Há, contudo, uma possibilidade de apuração de saldo credor de ICMS.

Como corolário da Segurança Jurídica, a irretroatividade tributária é garantia constitucional do contribuinte. Nesse sentido, destacamos alguns marcos cronológicos, que precisam ser observados:

  1. O primeiro deles, a multi referida decisão do Supremo Tribunal Federal que, com efeito modulados, garante a todos os contribuintes que não ajuizaram ação própria, o direito ao cômputo de saldo credor a partir de 20/10/2016;
  2. O segundo, a Lei 15.056/17, que alterou a regra de responsabilidade do contribuinte substituído.
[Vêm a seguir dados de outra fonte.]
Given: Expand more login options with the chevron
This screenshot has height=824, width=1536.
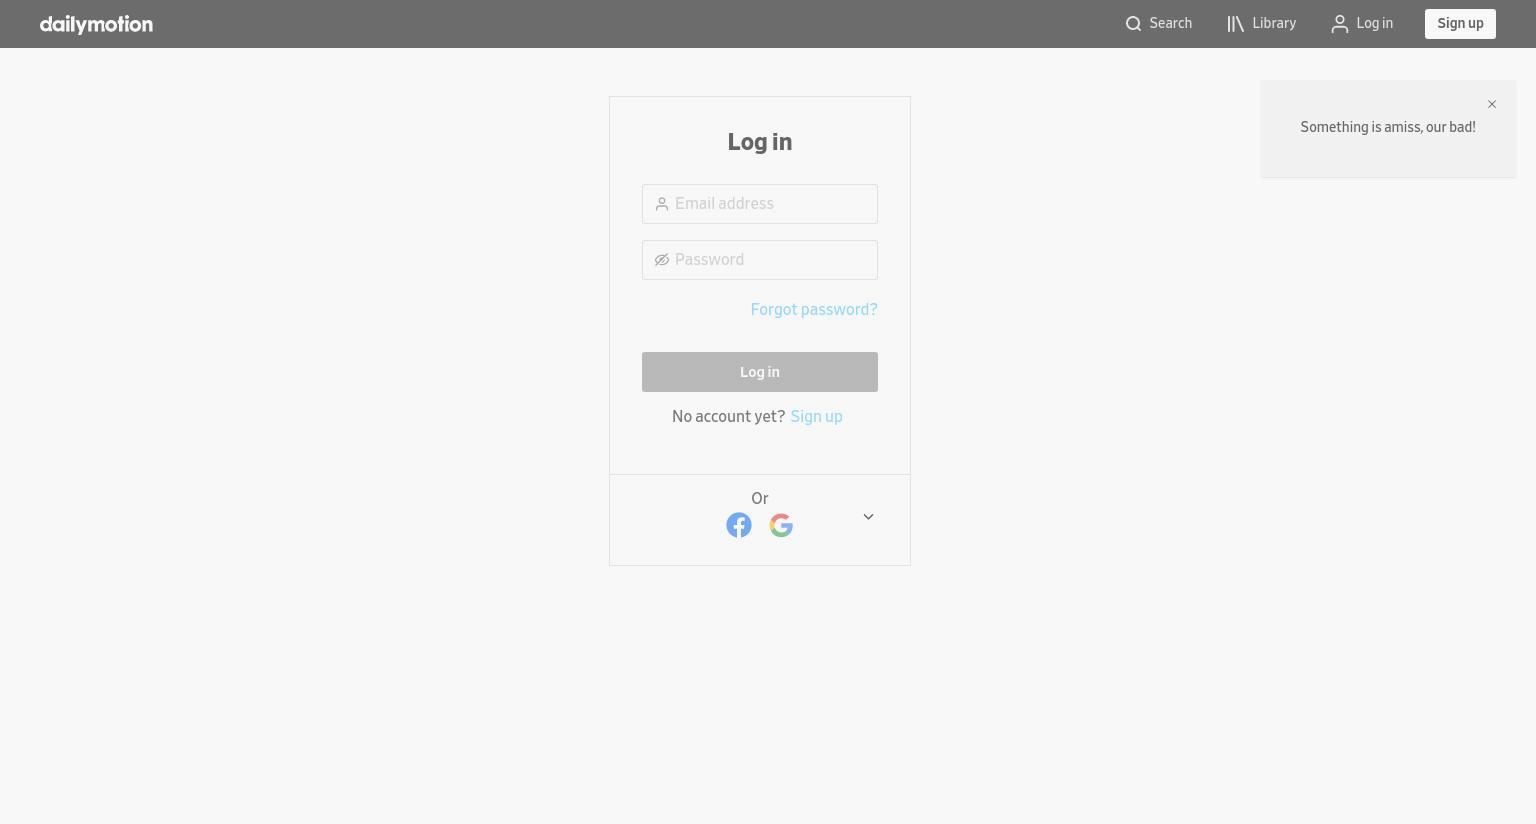Looking at the screenshot, I should pyautogui.click(x=868, y=517).
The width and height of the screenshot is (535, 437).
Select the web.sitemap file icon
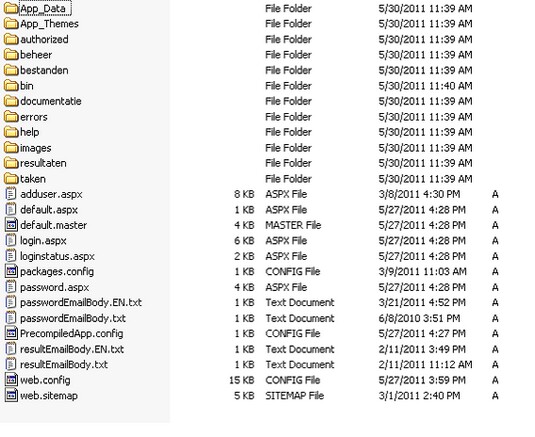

Ou seja, até o início de sua vigência, em 28/03/2018, a responsabilidade por todo o ICMS/ST era exclusiva do fornecedor, contribuinte substituto.
  3. Por último, a regulamentação da forma de pagamento da complementação, Decreto 54.308/18 que passará a viger a partir de 01/01/2019.

Em resumo, a regra atual, válida a até 31/12/2018, admite que o contribuinte apure crédito por operação realizada abaixo do preço presumido, sem a necessidade descontar as realizadas com preço acima da margem presumida pelo Estado.

O revendedor precisa apurar os seus créditos e submeter o pedido de restituição ao Subsecretário da Receita Estadual até o final deste ano. O RICMS garante ao contribuinte que não tenha o seu pedido analisado em até 90 dias, o direito à compensação do crédito requerido.